Growers wanting to learn more about planter technology, variable rate seeding and data management can do so during the Northwest Ohio Precision Agriculture Day Aug. 6, offered by experts with Ohio State University’s College of Food, Agricultural, and Environmental Sciences.
The field day will offer information on precision planter technology and will feature discussions and demonstrations from college researchers and farm equipment, seed and technology professionals, said Eric Richer, an Ohio State University Extension educator.
The event, which is geared toward producers, crop consultants and anyone interested in precision agriculture, will feature presentations from OSU Extension and Ohio Agricultural Research and Development Center researchers.
OSU Extension and OARDC are the outreach and research arms, respectively, of the college.

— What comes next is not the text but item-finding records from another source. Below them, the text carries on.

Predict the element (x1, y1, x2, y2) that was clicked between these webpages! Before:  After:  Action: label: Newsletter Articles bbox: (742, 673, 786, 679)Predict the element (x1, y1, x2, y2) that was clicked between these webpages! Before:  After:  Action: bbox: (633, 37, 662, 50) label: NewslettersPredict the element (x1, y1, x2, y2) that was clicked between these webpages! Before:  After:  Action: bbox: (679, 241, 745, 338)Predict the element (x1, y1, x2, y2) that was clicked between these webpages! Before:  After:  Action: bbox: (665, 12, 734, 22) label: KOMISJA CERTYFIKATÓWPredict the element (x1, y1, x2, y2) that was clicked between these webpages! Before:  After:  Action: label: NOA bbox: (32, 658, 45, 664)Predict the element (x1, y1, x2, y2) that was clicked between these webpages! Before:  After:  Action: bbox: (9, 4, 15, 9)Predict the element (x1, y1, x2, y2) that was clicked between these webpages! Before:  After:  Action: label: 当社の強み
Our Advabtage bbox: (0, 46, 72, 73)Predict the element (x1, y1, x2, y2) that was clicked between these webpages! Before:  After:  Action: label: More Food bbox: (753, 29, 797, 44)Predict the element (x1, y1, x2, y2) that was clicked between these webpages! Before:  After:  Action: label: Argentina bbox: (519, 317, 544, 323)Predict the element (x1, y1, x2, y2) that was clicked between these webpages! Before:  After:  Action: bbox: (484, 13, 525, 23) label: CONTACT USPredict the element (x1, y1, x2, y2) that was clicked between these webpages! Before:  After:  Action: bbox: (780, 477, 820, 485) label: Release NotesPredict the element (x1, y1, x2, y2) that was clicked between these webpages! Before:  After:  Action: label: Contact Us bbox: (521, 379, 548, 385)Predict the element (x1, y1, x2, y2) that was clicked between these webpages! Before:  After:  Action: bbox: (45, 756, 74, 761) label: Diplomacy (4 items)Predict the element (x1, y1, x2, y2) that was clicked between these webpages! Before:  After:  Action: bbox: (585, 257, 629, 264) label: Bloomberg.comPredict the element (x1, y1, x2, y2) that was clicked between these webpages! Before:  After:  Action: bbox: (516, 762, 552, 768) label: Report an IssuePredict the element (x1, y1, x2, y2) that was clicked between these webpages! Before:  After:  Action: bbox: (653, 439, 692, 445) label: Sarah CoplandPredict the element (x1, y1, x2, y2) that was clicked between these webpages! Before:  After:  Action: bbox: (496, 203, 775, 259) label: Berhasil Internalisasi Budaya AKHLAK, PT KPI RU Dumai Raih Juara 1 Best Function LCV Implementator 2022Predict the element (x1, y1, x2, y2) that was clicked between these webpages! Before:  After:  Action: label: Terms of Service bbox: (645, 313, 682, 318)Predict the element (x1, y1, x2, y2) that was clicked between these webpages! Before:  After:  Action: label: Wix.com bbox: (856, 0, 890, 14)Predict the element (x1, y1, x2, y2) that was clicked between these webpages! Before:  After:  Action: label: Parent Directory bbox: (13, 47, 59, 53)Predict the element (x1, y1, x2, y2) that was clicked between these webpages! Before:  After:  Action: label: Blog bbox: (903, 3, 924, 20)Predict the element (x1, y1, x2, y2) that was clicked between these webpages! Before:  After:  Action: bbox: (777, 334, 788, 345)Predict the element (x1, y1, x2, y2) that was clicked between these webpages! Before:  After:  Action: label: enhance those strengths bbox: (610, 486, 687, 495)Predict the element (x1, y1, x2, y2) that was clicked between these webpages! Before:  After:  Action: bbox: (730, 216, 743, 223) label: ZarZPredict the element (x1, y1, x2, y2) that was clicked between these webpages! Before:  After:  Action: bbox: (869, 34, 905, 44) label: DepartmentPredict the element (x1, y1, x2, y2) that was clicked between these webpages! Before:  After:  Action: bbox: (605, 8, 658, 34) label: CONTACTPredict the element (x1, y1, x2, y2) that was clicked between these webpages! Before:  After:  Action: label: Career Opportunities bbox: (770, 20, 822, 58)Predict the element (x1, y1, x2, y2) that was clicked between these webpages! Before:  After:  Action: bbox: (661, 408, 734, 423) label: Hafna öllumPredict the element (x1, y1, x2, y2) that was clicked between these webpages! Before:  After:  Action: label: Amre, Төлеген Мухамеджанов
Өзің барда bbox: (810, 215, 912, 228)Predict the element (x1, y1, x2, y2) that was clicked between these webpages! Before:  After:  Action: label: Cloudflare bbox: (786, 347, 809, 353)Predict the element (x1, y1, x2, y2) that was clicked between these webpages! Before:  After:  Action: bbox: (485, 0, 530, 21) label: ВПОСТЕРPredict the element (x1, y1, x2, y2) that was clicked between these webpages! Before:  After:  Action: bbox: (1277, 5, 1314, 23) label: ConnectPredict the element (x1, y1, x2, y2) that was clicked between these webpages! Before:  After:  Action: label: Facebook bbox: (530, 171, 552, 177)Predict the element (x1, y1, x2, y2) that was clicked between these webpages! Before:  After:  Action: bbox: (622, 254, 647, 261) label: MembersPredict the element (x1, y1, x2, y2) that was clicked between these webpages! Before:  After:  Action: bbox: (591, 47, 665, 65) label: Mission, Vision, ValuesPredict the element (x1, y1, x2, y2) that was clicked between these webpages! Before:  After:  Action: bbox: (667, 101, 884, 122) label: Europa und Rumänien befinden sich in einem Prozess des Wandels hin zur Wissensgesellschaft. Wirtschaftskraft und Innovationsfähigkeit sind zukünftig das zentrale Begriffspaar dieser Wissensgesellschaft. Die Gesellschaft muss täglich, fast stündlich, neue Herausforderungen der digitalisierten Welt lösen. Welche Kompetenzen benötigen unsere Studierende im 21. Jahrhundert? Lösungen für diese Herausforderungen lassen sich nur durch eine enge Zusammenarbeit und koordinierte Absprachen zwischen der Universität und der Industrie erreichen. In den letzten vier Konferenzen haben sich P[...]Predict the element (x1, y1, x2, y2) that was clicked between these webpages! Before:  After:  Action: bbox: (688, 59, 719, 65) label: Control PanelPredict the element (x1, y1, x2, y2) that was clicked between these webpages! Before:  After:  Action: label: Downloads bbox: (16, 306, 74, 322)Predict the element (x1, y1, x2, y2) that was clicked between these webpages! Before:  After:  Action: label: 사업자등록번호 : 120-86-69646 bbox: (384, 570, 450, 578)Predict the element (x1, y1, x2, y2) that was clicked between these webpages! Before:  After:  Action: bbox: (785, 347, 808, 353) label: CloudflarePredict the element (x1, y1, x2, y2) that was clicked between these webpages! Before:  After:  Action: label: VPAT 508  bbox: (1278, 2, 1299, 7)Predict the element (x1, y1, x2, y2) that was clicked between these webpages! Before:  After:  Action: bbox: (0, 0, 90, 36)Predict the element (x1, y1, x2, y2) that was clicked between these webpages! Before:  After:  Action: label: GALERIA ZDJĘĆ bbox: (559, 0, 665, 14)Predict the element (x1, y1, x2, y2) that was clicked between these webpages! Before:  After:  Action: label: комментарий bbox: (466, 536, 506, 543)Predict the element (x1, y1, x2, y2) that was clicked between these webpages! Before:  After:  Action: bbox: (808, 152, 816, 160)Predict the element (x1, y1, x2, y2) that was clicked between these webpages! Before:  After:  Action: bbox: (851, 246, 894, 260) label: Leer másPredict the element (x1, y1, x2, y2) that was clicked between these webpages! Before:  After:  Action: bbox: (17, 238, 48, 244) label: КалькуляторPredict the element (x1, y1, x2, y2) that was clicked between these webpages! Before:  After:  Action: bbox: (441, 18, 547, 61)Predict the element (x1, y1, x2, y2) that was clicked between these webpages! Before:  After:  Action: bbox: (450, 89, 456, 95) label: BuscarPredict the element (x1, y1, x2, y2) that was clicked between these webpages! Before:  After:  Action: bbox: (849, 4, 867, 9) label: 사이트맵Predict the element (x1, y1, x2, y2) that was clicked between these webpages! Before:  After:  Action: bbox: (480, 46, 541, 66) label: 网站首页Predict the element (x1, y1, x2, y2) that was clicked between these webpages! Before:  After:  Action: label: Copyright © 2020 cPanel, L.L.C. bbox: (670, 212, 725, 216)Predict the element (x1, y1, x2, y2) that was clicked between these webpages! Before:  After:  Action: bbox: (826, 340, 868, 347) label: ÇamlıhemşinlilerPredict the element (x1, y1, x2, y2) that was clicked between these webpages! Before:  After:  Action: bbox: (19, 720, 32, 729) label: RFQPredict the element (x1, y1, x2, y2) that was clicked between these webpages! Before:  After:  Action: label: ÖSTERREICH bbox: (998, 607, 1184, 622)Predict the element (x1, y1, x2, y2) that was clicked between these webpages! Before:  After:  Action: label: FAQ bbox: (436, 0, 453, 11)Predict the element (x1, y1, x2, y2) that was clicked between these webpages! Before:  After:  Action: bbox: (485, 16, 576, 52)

“Planting is our most important step in order to achieve a successful crop come harvest,” Richer said. “Our hope is that people come away with management ideas and practices that will better help them incorporate seed, steel and technology into planting their crops.
“There will be a little bit of something for everyone, for people with existing equipment and those producers who may be looking at new planters. The sky is the limit on some of the things that we can do with planter technology. We want to expose all producers to the many ways that technology can benefit their growing operations.”
The event is from 8:15 a.m. to 3:30 p.m. at the Fulton County Fairgrounds, 8591 State Route 108, in Wauseon. The program, which includes lunch, is free but pre-registration by July 31 is required.
Topics to be discussed include:
- Agronomics of variable rate seeding
- Latest precision planter equipment and technology considerations
- Data management
- The value of precision agriculture technology
The afternoon session will include field demonstrations featuring several planter models with a focus on how to maximize planter performance and successful deployment of precision planter technologies, Richer said.
Four hours of certified crop adviser credits are available, he said.